ERBIL, Kurdistan Region—Kurdish officials in Syria have announced their intention to link the Kurdish region of Rojava to the Mediterranean Sea in an attempt to establish a trade route that could improve their economy once ISIS is defeated in the region.
 
Hediya Yousef, in charge of the federalism project for the self-declared democratic federation of north Syria told the Observer, “Arriving at the Mediterranean Sea is in our project for northern Syria.”

Yousef believes it is their legal right to do so. “If we arrive at the Mediterranean it will solve many of the problems of the population in northern Syria, everyone will benefit.
 
The Mediterranean Sea lies about 100 kilometers from the westernmost region of Kurdish controlled Afrin, one of three cantons ruled by the democrtaic federation.
 
If the Syrian Kurdish population were to carry out this plan, they would first need approval from the Syrian regime’s president Bashar al-Assad in addition to an agreement with Russia, Assad’s strongest ally, since the other Kurdish-held eastern cantons are not linked to Afrin and therefore need to cross territories currently held by Syrian regime.

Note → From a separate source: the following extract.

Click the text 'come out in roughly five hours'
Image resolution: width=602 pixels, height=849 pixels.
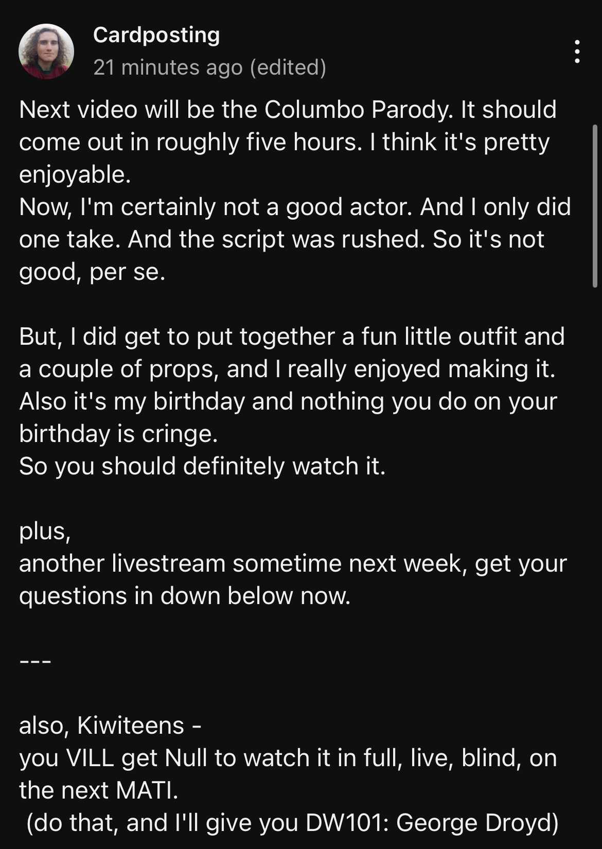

The Kurds do not control the territory between the Afrin canton stretching to the Mediterranean, an area of mostly Arabs held by the pro-Syrian regime forces. 
 
If the SDF is successful in liberating Raqqa and Deir ez-Zor, the Kurdish-controlled areas would increase to approximately one-third of the country as opposed as the current 16 percent that is governed by the federation of Rojava, the Observer detailed. 
 
Russia’s influence in the region was recently highlighted on Friday during the Astana talks when the Russian-backed de-esclations zones in four parts of the country also received the approval of Iran, main backer of the Syrian regime, and Turkey which backes the Syrian rebels opposing the regime. 
 
The Syrian Democratic Forces (SDF), which consists of about 50,000 fighters dominated by the Kurdish People’s Protection Units (YPG) in addition to Arab fighters, and the U.S. backed coalition are preparing an offensive against the ISIS-held Raqqa aftre they recaptured many parts surrounding it since they launched the Wrath of Euphrates last year. 
 
Recent movement of hundreds of U.S. military forces through Rojava near the Turkish border showed solidarity with the Kurdish population but also created tensions between Washington and Ankara.
 
On Wednesday a senior aide to the Turkish president, Recep Tayyip Erdoğan, suggested that “American troops could be targeted alongside their Kurdish allies” – a warning that has done nothing to alter Washington’s view that the Kurds are an indispensable ally in the imminent battle to liberate the ISIS stronghold of Raqqa.
 
Opening the region to an international trading route would significantly empower northern Syria and circumvent the existing blockade on Rojava caused by the closed border with Turkey and tensions with the Kurdistan Region, the Observer writes.